En esta gran isla, puente entre Oriente y Occidente, encontramos un legado arqueológico vacío de estereotipos y lleno de sugerencias acerca de la verdadera naturaleza de la diosa.
El ancestro de Afrodita lo encarna una figura llamada «la dama de Lemba» que, lejos de representar a una bella mujer en la plenitud de la vida, muestra un cuerpo sin rostro que solo tiene sexo. Incluye los atributos sexuales femeninos y masculinos. Es decir, es una diosa completa, pues en ella conviven los dos sexos, los dos pares de opuestos que, al unirse, originan la vida.
Las polaridades nacen de la mano, están unidas en el origen, aunque nuestra mente racional necesite separarlas para comprender la realidad. En el mismo instante en que una nueva vida comienza, rompe la unidad que conformaba con el vientre de su madre, para iniciar un camino de separación en búsqueda de una identidad y un destino. En este sentido, volver al origen implica afrontar la muerte de ese ser independiente y la forma corpórea de realizar este camino es el acto sexual, la cópula. En la antigüedad, hacer el amor era algo más que un acto placentero de la unión de dos cuerpos; con frecuencia era la antesala de una posible muerte de la mujer en el parto, pero también la promesa de una nueva vida. En estas claves comprendemos que, en Mesopotamia, la diosa del amor, Inanna, iniciara un viaje de transformación para convertirse en la reina del inframundo y al mismo tiempo en la líder de la lucha de los pueblos por hacerse con los recursos más preciados, a través de la guerra. La comida y los bienes materiales tienen el valor de la vida, y entonces no se daban por supuestos. Había que luchar por conseguirlos y confrontarse por la pulsión de la vida.
Regresando a Chipre, encontramos un valor sin igual que convertía a la isla en un objetivo valioso que llamaba a la conquista, un objeto de deseo que movía instintos tan básicos como el sexo: el cobre, que da nombre a la primera edad de la Historia; una especie de oro rojizo que da nombre, también, a la isla en la que abunda; un metal preciado que tiñó el color de los cabellos de Afrodita.
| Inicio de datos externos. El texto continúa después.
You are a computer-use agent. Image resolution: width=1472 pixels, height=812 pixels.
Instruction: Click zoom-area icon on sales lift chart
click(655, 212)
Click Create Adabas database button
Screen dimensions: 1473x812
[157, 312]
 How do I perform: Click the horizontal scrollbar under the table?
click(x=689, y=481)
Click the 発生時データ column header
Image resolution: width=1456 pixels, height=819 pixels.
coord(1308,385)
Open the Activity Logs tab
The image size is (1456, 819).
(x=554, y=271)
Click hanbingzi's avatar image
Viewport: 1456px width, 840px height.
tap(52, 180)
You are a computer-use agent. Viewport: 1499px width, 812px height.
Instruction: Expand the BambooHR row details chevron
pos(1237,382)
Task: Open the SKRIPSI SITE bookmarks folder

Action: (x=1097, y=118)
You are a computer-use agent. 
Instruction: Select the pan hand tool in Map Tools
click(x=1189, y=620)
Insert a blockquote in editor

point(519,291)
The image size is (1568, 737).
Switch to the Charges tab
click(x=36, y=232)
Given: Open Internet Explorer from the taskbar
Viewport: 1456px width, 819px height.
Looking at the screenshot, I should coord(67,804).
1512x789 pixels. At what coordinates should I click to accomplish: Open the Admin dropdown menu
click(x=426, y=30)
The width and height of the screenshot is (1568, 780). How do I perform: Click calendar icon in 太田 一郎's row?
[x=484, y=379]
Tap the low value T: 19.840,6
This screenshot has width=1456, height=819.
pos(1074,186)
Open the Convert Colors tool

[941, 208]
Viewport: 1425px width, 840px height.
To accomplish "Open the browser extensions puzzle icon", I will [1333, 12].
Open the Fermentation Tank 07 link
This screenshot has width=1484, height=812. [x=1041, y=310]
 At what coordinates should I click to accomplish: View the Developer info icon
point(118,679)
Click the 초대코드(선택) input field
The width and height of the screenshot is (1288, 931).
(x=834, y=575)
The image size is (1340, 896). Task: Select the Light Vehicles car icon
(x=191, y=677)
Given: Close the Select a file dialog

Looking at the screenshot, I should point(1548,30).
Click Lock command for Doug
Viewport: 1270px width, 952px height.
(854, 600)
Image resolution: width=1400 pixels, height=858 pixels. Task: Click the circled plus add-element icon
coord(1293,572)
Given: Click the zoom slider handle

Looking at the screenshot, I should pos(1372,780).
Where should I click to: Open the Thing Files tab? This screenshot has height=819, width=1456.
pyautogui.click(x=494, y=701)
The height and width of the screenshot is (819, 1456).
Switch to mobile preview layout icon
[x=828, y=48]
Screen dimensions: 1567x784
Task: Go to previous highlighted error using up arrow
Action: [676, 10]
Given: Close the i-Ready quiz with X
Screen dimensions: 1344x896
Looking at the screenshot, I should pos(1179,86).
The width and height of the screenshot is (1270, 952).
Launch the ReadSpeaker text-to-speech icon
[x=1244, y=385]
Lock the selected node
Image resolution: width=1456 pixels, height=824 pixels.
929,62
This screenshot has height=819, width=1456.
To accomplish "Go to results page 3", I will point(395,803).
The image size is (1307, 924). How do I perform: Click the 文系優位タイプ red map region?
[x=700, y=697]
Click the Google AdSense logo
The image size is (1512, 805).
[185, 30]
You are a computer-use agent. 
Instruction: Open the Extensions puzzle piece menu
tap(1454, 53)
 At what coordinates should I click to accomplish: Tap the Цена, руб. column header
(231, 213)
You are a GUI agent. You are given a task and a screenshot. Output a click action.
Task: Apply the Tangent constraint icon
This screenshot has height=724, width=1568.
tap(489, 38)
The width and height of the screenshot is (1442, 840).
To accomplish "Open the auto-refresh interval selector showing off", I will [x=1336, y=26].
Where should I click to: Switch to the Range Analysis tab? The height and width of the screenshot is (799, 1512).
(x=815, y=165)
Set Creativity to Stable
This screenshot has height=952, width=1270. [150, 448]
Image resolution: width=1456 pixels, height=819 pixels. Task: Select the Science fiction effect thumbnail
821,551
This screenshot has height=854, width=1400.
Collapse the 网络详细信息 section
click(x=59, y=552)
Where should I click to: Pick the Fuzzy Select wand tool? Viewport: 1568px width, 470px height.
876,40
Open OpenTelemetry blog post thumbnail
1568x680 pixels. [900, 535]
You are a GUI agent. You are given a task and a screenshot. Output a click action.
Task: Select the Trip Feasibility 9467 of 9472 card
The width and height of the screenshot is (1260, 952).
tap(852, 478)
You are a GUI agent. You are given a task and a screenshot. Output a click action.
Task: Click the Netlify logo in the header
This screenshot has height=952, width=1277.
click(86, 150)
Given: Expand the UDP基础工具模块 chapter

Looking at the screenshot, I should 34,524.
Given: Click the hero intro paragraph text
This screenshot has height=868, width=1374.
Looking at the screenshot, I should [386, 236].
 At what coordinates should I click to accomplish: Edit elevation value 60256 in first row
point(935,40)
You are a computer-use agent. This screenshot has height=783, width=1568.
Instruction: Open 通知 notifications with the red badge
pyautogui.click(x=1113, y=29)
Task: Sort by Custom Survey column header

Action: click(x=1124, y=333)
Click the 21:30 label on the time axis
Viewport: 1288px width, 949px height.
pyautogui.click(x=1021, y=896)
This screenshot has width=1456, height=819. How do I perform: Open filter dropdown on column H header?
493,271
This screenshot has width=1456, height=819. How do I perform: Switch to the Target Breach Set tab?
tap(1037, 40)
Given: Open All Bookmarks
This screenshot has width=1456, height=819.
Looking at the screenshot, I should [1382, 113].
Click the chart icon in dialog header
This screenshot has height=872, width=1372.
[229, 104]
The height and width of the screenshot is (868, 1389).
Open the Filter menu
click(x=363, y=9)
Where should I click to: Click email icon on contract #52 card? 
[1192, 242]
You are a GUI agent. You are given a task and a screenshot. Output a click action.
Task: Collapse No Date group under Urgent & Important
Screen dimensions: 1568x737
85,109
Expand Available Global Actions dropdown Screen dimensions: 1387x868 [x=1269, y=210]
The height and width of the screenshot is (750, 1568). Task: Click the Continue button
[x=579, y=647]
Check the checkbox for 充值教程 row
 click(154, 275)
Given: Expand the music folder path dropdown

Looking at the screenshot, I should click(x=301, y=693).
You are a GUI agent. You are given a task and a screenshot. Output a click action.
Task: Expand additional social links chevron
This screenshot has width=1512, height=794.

Algo más tarde, durante el primer milenio antes de Cristo, la diosa chipriota adquiere características femeninas y zoomorfas y es posible asociarla con los preciados perfumes que surgen al mismo tiempo de los recursos naturales y los productos obtenidos del comercio de la isla con otras regiones. En ocasiones, la diosa chipriota tomará la forma de la egipcia Hathor, otra evocación de la diosa del amor.